Issue 4, Autumn 2007

 

Postcards to Li Po
by Andrew Csank

one:

Night thoughts amidst concrete structures under Mt. Rainier; I've been walking about looking to catch a glimpse of ceiling. It's been hard, my toes all torn up somehow. All coloured up lamp light all over the place. Doors swing too fast and too loud behind as I set out from each interior. It's been quiet, other than that. Dangle a coat from elbows, why not. Lumbering about. Gesturing at surfaces all moonlamped by what-else. And it smells good. All deserted like that. Do I expect you to understand. Do I sit down down and smoke, tug my bangs down to where I can look at them directly, thinking all bottomless clarity in which vast periods of the world being around for awhile begin and end out of nowhere.

two:

She's alone in Olympia now while you're in the San Juan islands. Me, I've been watching the neon lights, every night, walking around downtown, these lit corridors of late urbanity. All of it somehow is the distance between us. We forced the weather to adore your departure the way we popped oxycontin together all night until nothing remained but the season's eventual collapse. How the frost rose into the hangovers, how the gray blanket pulled over what was soon to be your former town -which I now can only consider a tired souvenir- this is how you left my thoughts all ragged in these evenings. When will I next have a chance to fumble through the dark for a condom as you unbutton my jeans?

three:

I was down at the bar sipping too many cocktails all by myself (too many by myself, too many regardless) and they turned on the air-conditioning really suddenly.
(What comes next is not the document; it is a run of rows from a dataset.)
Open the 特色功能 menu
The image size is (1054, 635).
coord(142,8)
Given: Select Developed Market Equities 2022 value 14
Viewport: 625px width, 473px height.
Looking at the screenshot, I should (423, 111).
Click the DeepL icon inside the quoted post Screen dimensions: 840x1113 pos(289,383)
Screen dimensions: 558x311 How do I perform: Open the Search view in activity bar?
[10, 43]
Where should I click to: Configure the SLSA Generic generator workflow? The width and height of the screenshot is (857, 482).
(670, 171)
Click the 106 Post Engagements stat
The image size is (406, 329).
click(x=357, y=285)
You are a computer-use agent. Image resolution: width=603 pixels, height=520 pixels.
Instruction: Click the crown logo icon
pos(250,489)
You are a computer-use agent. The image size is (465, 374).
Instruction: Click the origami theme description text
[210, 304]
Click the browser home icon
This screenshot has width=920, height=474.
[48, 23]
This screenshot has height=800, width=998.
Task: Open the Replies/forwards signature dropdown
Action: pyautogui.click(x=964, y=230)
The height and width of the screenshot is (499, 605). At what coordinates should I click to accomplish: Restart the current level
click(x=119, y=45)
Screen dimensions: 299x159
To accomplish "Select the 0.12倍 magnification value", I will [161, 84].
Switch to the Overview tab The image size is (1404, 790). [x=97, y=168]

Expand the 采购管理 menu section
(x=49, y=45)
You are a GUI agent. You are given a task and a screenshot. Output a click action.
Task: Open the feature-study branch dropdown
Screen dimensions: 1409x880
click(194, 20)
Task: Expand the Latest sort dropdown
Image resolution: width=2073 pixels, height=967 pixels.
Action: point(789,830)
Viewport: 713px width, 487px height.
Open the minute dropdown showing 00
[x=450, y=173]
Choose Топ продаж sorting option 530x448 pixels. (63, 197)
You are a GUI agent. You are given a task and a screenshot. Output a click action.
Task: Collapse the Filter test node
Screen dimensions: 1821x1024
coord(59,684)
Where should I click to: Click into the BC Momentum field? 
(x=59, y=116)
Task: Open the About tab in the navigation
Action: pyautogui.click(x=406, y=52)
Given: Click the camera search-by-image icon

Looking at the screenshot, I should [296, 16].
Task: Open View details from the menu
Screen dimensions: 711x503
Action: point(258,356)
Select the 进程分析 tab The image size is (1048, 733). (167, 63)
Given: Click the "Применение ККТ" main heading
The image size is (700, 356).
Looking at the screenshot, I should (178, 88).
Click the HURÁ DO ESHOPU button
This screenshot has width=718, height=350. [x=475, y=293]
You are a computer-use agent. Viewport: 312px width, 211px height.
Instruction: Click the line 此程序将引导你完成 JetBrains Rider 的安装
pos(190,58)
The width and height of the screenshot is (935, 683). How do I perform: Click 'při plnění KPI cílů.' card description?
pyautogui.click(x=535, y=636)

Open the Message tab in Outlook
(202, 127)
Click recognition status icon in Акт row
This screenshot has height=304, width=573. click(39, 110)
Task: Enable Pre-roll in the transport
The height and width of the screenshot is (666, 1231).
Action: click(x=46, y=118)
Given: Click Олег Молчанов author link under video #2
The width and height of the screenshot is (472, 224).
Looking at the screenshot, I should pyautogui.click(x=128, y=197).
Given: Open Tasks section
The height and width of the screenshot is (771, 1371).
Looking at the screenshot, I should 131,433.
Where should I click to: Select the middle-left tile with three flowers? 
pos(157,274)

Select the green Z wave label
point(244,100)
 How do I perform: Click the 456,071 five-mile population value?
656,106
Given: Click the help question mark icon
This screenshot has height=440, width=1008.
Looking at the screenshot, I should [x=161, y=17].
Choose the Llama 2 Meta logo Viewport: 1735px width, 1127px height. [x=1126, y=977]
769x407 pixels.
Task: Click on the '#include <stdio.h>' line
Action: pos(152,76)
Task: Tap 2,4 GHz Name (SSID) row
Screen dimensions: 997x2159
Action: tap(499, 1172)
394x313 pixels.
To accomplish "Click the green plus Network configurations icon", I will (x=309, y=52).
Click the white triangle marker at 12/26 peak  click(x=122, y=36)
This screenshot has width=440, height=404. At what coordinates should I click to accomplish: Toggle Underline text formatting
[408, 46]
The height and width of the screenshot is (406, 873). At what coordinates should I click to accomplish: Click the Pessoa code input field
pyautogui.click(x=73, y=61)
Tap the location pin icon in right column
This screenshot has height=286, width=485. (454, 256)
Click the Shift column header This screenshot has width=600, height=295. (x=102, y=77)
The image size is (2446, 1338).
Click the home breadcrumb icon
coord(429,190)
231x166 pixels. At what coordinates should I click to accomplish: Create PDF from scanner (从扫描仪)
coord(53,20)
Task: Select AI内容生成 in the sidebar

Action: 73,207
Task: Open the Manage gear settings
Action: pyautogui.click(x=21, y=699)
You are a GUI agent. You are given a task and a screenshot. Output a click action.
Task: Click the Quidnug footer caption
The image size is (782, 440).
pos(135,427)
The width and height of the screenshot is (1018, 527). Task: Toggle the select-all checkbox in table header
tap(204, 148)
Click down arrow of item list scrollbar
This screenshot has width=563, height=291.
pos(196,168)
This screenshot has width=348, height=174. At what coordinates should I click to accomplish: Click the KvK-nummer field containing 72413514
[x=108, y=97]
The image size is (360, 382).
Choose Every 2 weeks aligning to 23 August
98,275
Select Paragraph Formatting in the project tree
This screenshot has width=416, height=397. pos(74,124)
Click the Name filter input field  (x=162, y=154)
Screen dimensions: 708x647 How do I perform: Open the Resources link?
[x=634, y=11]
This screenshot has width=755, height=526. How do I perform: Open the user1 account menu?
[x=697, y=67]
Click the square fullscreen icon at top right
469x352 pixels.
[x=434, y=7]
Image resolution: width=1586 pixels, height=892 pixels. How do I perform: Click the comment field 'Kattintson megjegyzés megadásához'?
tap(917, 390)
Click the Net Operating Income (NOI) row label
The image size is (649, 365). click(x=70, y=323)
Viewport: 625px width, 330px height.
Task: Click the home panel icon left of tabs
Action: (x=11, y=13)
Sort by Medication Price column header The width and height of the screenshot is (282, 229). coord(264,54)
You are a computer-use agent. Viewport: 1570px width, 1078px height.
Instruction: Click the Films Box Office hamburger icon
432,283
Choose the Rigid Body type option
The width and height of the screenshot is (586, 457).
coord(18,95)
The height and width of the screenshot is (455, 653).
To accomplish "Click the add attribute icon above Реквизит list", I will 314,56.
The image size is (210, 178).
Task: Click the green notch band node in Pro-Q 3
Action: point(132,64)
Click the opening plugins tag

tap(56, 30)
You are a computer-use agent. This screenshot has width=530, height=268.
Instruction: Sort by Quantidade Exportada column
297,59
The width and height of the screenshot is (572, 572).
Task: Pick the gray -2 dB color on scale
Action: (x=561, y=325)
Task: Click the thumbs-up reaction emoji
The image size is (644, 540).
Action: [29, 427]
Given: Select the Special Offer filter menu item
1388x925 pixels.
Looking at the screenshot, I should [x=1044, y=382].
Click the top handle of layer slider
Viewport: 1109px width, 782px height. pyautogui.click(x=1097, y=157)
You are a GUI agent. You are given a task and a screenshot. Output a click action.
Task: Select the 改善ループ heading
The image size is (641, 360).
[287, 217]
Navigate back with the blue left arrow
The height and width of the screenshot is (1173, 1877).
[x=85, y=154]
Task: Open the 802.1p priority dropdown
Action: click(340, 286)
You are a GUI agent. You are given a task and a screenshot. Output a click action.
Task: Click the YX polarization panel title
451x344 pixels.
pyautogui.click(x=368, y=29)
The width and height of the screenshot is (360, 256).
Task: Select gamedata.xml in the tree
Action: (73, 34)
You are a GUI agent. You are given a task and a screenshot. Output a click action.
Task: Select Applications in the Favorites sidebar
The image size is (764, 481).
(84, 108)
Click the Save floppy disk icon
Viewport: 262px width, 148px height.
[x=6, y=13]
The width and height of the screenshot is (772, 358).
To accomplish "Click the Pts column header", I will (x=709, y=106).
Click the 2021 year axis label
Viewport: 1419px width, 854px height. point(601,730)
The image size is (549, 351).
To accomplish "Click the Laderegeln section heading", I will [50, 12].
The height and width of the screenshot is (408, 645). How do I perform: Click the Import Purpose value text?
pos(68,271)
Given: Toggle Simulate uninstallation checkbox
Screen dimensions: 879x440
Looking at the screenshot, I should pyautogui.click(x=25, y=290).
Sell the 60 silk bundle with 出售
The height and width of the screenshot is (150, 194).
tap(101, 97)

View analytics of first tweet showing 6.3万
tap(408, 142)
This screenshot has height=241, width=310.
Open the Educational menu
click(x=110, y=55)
It made me stare at my waiter’s ass. Was he trying to trick me into more drinks? I shamefully gathered my things to leave. So some friends came over to my table, see me off, well... say goodbye. Naturally we just ordered another round. I couldn't tell anything anymore. Which of my friends had I intended to sleep with a few months ago? And how many of them received my affections simply because we got high together (always falling in love, the pot makes me confused as to what with)? Up was down. Black was white. Which was long and was which short: the river flowing east or the thoughts a drunken round of goodbyes brings about?

four:

Even in the glittering clubs of Chelsea or the dancing side-streets of Williamsburg, I know he'll still think of coming back, and I'll still be waiting for him, exactly as co-dependent as he left me. These Spring rains and I are strangers to one another. Why are they here, keeping me company, stuttering at my bedroom window?

five:

It's a lazy paycheck night. Sitting here, stoned amongst friends, a bored anarchist absent-mindedly strums his guitar. Suddenly the sad music of traffic outside, sighing west down the boulevard, harmonizes with his uncertain chords. Studying his fingers seeming to move like weather over the strings- these thoughts of mine just blank and perfect. No one could understand this. Least of all me. Those who could've heard this song this way died years ago.

six:

It's an unfettered confusion, this life. Emptied entirely of concern. So I spent all day drunk, just a heap of unwound muscle half-lidded on the front stoop. I looked out into the yard. There was a crow in the weeds, making known its emptied music. I asked it what season this was. The wind moved on the currents of other caws, dropping from the powerlines that weave the neighbourhood's residential canopy. The gravity of my heartaches sank in and I took another swig from the bottle. Waiting for the cooled surrender of the day, I caught myself singing an old Clash song. I'm done singing now and I forget why.

seven:

In the back of a white Camry out east past Shelton on 101 I fell asleep bundled up in homemade quilts with the wind whipping through my hair, amongst the other indifferent passengers. Back home my porch was probably very pretty in the moonlight, good for cigarettes, good to let the smoke drift in through the screen door and get happily entangled in my empty bedclothes.